[Lesetext]:
* * * *
Kinhin, die Meditation im Gehen, wird meist in den Pausen zwischen zwei Zazen-Einheiten verwendet, um die Glieder zu bewegen und die Muskeln zu lockern und dabei trotzdem nicht die Konzentration fallen zu lassen. Man geht im Kreis herum, mit langsamen kleinen Schritten, die Hände vor der Brust zusammengelegt. Mit dem Aufsetzen der Ferse beim Schritt beginnt man mit der Ausatmung und führt sie fort, während man das Gewicht auf den vorderen Fuß verlagert. Die Ausatmung ist zu Ende, wenn man vollständig auf dem vorderen Fuß steht. Hebt man den hinteren Fuß ab, beginnt die Einatmung, die man fortsetzt, während der Fuß langsam vorschwingt, bis er wieder aufsetzt. So ergibt sich ein sehr langsames Voranschreiten im Einklang mit der Atmung. Es sollte sich so anfühlen, als würde man weiter Zazen üben.
* * * *
[Datensatzeinträge]:
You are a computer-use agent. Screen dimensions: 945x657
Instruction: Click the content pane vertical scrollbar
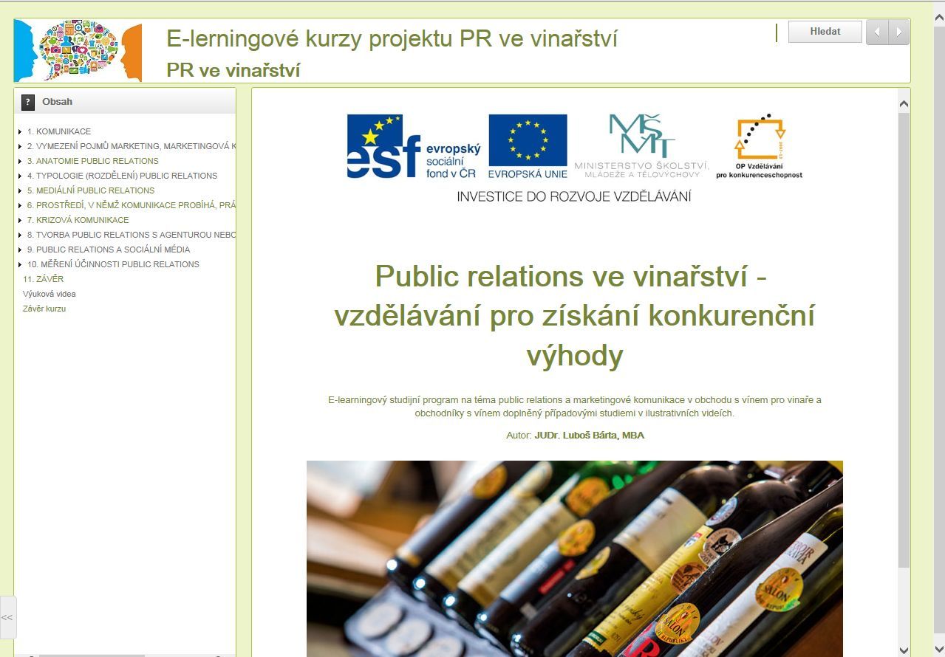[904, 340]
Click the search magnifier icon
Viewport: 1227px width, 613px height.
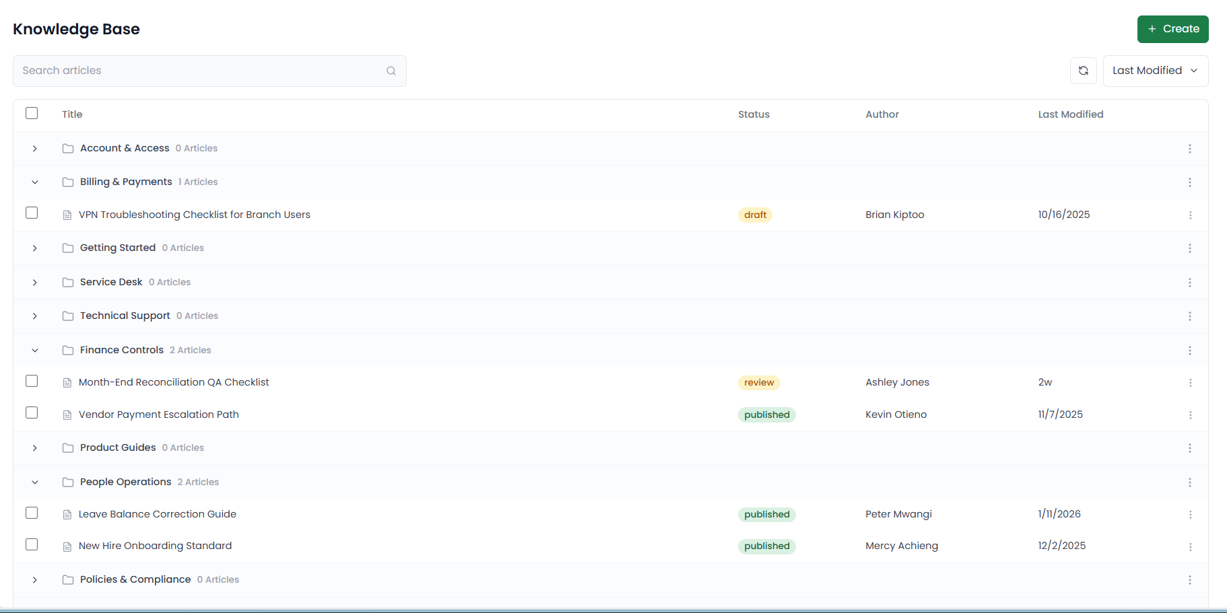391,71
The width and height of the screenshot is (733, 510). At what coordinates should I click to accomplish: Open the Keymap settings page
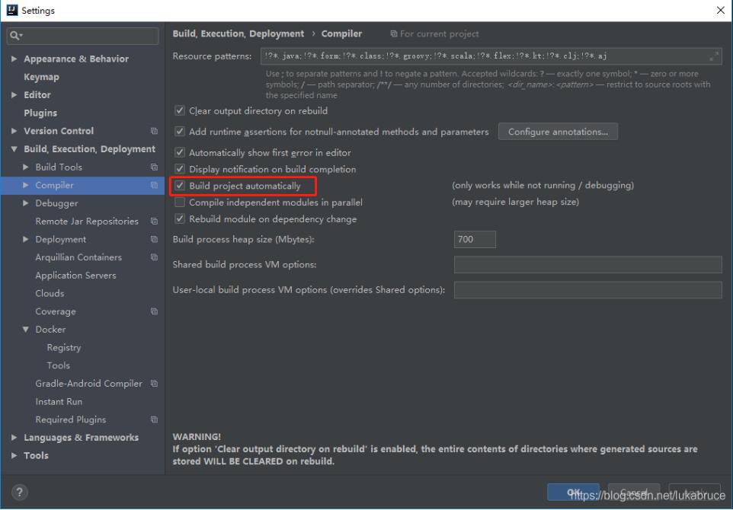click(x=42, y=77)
* * * *
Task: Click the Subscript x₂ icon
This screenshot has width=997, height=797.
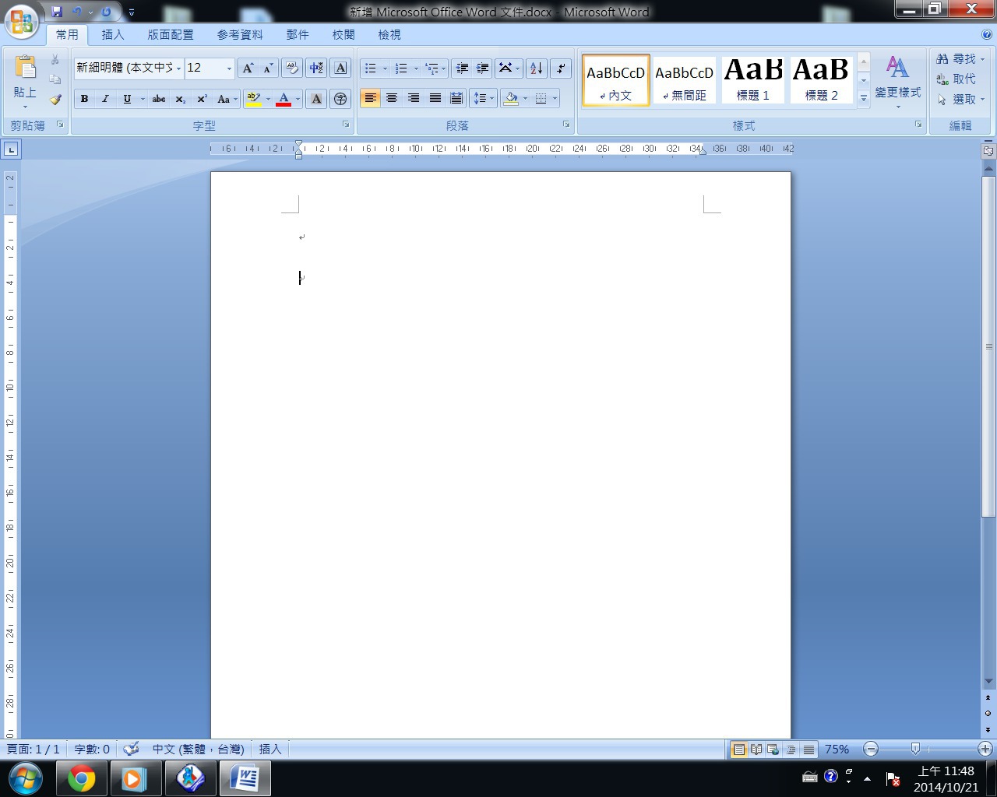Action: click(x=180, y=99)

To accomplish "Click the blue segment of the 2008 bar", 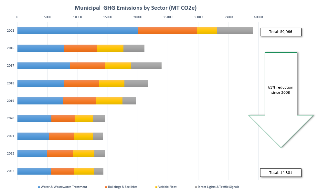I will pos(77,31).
* * * *
[Aufgaben]:
(a) Mit welcher Bewegung beginnt laut dem Lesetext über Kinhin die Einatmung?
(b) Fassen Sie den Absatz des Lesetextes, der mit „Kinhin, die Meditation im Gehen“ beginnt, als kurze Stichpunktliste zusammen, ohne seine wesentlichen Fakten wegzulassen.
(c) Schreiben Sie den Lesetext über Kinhin im gleichen Stil weiter.

[Schriftliche Lösungen]:
(a) Die Einatmung beginnt, wenn man den hinteren Fuß abhebt.

(b)
- Kinhin ist die Meditation im Gehen und wird meist in den Pausen zwischen zwei Zazen-Einheiten geübt.
- Sie dient dazu, die Glieder zu bewegen und die Muskeln zu lockern, ohne die Konzentration zu verlieren.
- Man geht mit langsamen, kleinen Schritten im Kreis und legt die Hände vor der Brust zusammen.
- Die Ausatmung beginnt mit dem Aufsetzen der Ferse und endet, wenn man vollständig auf dem vorderen Fuß steht.
- Die Einatmung beginnt mit dem Abheben des hinteren Fußes und dauert an, bis dieser wieder aufsetzt.
- So entsteht ein sehr langsames Voranschreiten im Einklang mit der Atmung, das sich wie fortgesetztes Zazen anfühlen soll.

(c)
Samu, die Übung in täglicher Arbeit, ist ebenfalls eine Übung der Konzentration. Auch in der Ausführung von Tätigkeiten, speziell Arbeiten wie Boden wischen oder Unkraut jäten, kommt es darauf an, mit der Aufmerksamkeit dabei zu bleiben und nicht abzuschweifen. Wie verlockend naheliegend ist der Gedanke: „Ahh, ich habe keine Lust, das jetzt zu machen.“ Aber das Ziel ist die Konzentration bis zum vollkommenen Einswerden mit dem momentanen Tun. Es gibt dann keinen Raum mehr für „keine Lust“. Man geht auf im Tun. Dies kann für jede Tätigkeit gelten. Trinkt man zum Beispiel ein Glas Wasser, erfüllt es das ganze Bewusstsein: Ich bin „ein Glas Wasser trinken“.

Betrachtet man nun die Kampfkünste, so fällt zuerst Iaidô auf, die Kunst das Schwert zu ziehen, als die Kunst, von der ich sagen würde, dass sie eine logische Fortsetzung dieser Reihe bietet: Zazen im Sitzen, Kinhin im Gehen, Samu in der Tätigkeit und nun Iaidô in der Bewegung mit einem Gegenstand, dem Schwert.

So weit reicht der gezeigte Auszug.